そしてルナは、ディアナが師匠となることに大して抵抗も持たなかったのだ。
…しかし、ディアナはそうはいかない。
ただ世話を焼くだけなら喜んでするが、『修業をつける』という立場となれば大きな責任が伴うと彼女は考えていた。
「…お師匠様、流石に僕にはとても…」
「うん? そうか? お前さんなら立派に鍛え上げられると思うがなぁ」
ディアナは自分の甘さを理解している。
まして、相手がルナともなれば冷酷に徹することは難しくなるだろう。
だからこそ、無理、などと神仙に弱音を吐きたくもなってしまったのだ。
…とはいえ、自分の我が儘を通せる状況でないことも彼女にはよく分かっている。
「…そうですね。承知しました。どこまでやれるか分かりませんが、とりあえず初歩の学習と基礎能力の強化までこちらで行っておきます」
「すまんな、頼むぞ」
相変わらずこう云った時に聞き分けが良いディアナに神仙は少し心配そうな儚い笑みを浮かべたが、当のディアナは気持ちを切り替えてルナの前へと進んでいった。
そうして二人が正面を向き合い、丸い目で見上げてくるルナに対して深呼吸で精神を統一したディアナが声を低く作った。
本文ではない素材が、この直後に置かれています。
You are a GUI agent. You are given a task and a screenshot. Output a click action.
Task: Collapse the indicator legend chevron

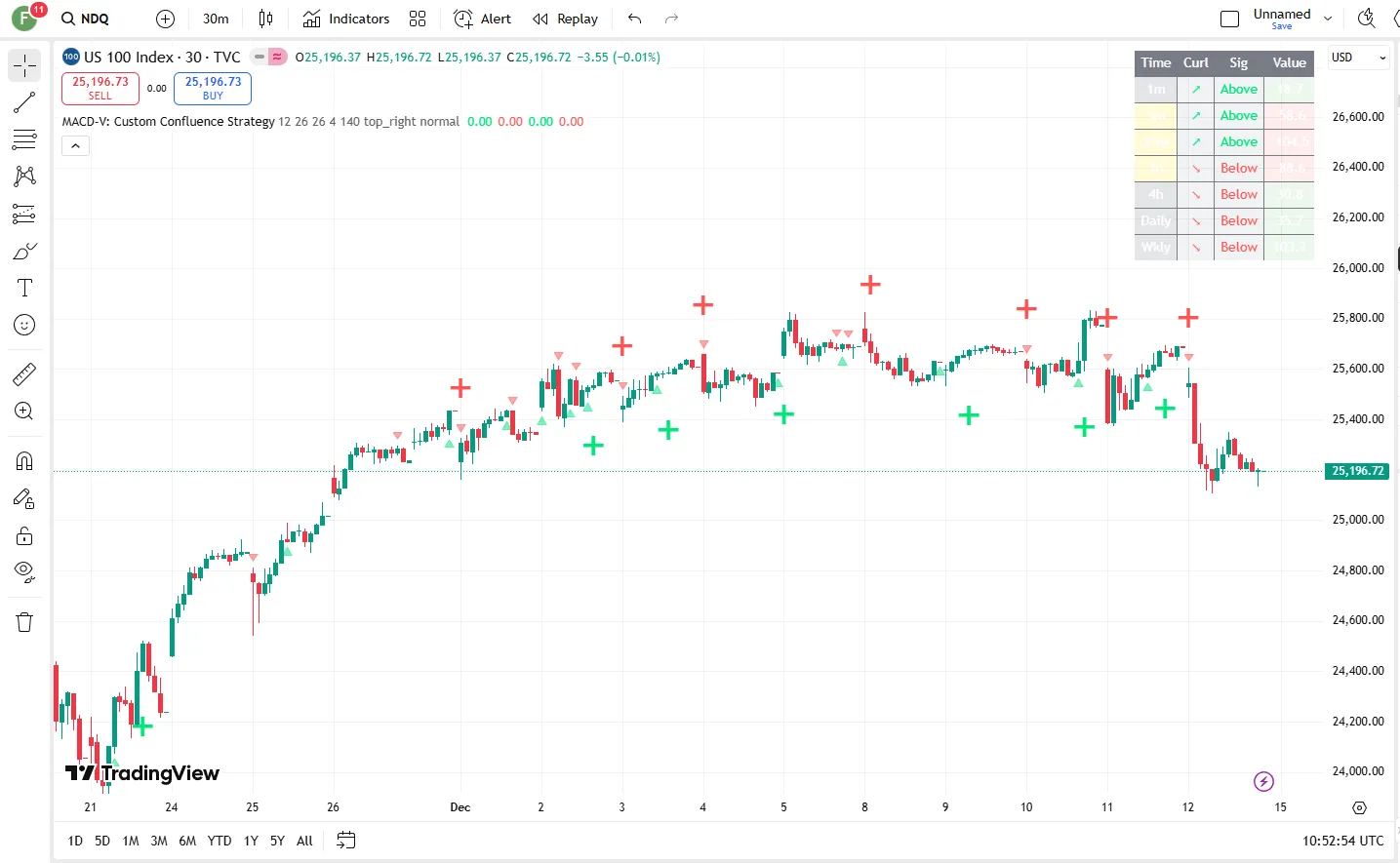click(75, 146)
「神仙様はご多忙だから、代わって僕がルナに修業をつける。今日から僕があなたの先生だよ」
「せんせい……あ、おっしょーさまのことか? しゅぎょーってなんでぇ? シンセンさまのかわりってこたぁ……レイリョクとかカイレイリョクとかのことをディアナがおしえてくれるってことか?」
「あ、うん。教える人のことを先生とか師匠って呼ぶの。…えっと、まず、神仙様から聞かせる予定だった話を僕が教える。それから、今度はルナが実際に技を使えるように教えてあげたり、身体を強くしてあげたりするの。…一つだけお願いしたいのが、これからは優しくするだけじゃなくて、時には厳しいことを言うこともあるとは思うけど、ただ不貞腐れたり文句を言うだけで終わらずにあなた自身が賢くなるために深く考える癖を身に付けて欲しいの。あなたが自分で分かろう、理解しようと思ってくれないと、僕も上手に教えてあげられないから」
「うーん、そっかぁ…。…うん、だいじょうぶでい! オレっち、わかんねぇことはちゃんときくし、ものおぼえもいいんだ! それに、ディアナやさしいからちょこっとやなこといったってきにしねぇよ! これからよろしくなっ!」
ルナの率直で元気な返事にディアナも思わず微笑み返すが、厳しくしなくてはとキリッと表情を戻す。
そうして「ええ、よろしく」と素っ気なく返すと、ルナはピリピリした空気に困惑して「お、おう!」と気合いの入った声を上げた。
「…ふむ、なるほどのぉ…。この子にはまず一般常識から教えなければならんのか。それは確かに骨が折れそうじゃ」
そう言ってうむうむと頷いている神仙に、「あ、いえ、それはいいんですけど…」とディアナが首を振る。
しかし、神仙もルナの常識の無さが面倒だから渋った訳では無いことは分かっているのでカッカッカッと笑って答えた。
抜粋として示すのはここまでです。